-- Records shown follows --
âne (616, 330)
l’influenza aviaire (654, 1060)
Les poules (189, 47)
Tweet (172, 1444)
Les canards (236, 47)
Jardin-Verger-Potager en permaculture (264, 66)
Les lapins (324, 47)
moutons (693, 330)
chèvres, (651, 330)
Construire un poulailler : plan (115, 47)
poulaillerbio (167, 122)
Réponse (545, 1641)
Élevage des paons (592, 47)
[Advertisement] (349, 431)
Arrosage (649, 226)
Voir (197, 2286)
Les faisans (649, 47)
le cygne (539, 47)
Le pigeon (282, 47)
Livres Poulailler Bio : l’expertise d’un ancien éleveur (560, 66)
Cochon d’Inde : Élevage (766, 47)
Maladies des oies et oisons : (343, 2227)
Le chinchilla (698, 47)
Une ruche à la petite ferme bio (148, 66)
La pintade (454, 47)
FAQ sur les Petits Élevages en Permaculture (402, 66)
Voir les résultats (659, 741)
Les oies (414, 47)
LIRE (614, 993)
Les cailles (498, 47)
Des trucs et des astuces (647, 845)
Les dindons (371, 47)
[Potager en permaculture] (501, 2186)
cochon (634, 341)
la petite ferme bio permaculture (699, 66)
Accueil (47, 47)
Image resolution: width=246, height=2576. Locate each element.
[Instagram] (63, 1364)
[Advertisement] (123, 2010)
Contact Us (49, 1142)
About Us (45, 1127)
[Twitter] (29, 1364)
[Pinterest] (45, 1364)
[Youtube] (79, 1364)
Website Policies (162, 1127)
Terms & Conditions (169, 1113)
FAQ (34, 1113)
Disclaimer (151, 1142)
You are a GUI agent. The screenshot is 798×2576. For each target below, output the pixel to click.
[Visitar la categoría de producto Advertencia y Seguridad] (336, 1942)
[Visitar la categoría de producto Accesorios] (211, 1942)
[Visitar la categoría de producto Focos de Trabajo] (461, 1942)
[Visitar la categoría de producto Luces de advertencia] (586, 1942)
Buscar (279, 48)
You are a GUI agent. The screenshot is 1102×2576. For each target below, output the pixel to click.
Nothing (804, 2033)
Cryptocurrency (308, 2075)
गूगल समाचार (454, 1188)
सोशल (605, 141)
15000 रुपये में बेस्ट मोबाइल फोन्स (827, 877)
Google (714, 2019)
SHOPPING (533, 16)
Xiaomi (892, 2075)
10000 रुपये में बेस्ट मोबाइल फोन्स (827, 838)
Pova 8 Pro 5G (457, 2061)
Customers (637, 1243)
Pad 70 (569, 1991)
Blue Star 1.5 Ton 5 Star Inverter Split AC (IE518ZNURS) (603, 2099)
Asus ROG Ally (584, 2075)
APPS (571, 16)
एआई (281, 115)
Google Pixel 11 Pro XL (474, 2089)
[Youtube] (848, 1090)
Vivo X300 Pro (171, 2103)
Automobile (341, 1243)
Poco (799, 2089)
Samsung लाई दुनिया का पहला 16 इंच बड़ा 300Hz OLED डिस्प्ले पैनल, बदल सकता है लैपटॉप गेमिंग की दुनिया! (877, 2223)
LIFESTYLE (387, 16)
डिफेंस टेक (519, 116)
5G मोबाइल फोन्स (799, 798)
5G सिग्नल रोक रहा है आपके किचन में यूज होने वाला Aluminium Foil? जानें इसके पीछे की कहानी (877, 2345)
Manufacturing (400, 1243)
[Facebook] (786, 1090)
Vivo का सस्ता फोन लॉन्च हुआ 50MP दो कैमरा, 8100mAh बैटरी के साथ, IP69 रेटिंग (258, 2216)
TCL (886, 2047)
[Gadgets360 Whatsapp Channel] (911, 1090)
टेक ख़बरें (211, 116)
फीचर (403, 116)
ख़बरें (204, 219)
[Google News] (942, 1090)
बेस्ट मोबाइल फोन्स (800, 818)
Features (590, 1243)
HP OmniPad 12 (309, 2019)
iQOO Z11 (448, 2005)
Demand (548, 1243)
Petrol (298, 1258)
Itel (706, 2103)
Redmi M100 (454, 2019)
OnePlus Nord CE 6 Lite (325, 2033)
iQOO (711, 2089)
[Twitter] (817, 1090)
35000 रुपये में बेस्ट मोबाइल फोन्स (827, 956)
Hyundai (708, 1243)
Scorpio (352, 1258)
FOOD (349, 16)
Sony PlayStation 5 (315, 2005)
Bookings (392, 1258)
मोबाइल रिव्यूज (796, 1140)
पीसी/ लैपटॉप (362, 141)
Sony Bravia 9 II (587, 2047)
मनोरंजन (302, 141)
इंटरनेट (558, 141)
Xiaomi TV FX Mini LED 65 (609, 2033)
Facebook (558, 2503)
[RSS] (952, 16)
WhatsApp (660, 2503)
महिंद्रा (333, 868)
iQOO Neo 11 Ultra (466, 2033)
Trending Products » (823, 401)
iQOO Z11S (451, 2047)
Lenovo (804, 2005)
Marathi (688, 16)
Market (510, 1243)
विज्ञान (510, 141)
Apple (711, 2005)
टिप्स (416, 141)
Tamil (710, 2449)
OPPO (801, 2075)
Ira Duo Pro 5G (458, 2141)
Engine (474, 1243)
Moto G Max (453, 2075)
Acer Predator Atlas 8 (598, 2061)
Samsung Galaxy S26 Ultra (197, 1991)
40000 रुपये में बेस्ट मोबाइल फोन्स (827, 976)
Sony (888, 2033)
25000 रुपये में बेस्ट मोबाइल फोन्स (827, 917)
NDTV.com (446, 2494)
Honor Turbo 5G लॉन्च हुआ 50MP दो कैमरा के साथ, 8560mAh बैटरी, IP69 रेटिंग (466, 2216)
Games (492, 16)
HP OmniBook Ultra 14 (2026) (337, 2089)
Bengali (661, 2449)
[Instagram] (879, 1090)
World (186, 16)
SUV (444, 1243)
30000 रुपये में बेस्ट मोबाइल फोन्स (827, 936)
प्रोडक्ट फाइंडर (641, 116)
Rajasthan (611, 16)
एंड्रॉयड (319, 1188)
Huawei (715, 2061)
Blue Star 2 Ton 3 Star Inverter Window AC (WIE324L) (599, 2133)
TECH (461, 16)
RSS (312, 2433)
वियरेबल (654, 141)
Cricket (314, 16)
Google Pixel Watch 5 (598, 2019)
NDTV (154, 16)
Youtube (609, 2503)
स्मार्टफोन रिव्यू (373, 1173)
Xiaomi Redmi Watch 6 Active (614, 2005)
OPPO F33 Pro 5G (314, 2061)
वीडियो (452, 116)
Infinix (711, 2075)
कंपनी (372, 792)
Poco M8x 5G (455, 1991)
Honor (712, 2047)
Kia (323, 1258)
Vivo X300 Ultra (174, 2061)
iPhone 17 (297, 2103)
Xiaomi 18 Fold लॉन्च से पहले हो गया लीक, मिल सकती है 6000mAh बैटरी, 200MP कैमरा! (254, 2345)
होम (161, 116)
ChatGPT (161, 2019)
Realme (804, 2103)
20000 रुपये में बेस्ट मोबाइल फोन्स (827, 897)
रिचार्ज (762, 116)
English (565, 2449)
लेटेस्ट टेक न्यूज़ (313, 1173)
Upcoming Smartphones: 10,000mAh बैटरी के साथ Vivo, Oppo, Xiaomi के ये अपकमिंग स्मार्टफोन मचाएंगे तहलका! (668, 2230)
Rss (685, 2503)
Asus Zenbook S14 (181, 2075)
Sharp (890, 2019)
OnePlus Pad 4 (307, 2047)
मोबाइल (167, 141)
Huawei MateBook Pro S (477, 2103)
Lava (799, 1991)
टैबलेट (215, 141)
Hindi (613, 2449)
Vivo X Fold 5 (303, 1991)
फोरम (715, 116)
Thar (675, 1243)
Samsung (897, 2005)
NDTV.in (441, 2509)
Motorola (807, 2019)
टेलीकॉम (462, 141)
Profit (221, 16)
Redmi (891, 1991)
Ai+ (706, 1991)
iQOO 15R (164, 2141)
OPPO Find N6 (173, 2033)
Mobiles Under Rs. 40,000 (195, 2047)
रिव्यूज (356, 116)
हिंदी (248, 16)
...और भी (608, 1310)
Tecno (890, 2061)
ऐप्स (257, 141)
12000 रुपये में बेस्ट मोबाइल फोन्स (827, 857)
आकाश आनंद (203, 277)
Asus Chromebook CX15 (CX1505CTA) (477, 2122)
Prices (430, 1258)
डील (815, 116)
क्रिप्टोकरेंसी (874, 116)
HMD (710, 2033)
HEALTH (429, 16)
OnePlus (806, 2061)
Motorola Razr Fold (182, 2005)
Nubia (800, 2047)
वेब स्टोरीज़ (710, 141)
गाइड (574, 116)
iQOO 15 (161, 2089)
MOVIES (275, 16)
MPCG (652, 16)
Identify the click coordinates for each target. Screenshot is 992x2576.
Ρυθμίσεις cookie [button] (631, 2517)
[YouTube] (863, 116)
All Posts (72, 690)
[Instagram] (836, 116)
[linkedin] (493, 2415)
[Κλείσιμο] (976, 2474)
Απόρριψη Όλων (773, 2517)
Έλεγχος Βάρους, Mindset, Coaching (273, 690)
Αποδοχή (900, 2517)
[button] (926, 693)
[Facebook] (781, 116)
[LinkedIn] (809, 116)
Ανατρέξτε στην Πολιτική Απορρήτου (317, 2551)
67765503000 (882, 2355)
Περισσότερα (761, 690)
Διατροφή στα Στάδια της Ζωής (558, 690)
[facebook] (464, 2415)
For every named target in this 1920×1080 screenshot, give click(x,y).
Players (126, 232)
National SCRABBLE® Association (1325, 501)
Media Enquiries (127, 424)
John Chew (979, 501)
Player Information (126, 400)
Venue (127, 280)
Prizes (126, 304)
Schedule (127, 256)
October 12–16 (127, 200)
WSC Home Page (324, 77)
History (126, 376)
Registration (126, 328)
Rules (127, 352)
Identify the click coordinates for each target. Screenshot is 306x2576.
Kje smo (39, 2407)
-- Records shown concluded --
▶ _Activity_: Please return the lines above exactly, from the first one down to the line with "Arrosage (649, 226)", and stop after that line.

▶ _Exercise result_:
âne (616, 330)
l’influenza aviaire (654, 1060)
Les poules (189, 47)
Tweet (172, 1444)
Les canards (236, 47)
Jardin-Verger-Potager en permaculture (264, 66)
Les lapins (324, 47)
moutons (693, 330)
chèvres, (651, 330)
Construire un poulailler : plan (115, 47)
poulaillerbio (167, 122)
Réponse (545, 1641)
Élevage des paons (592, 47)
[Advertisement] (349, 431)
Arrosage (649, 226)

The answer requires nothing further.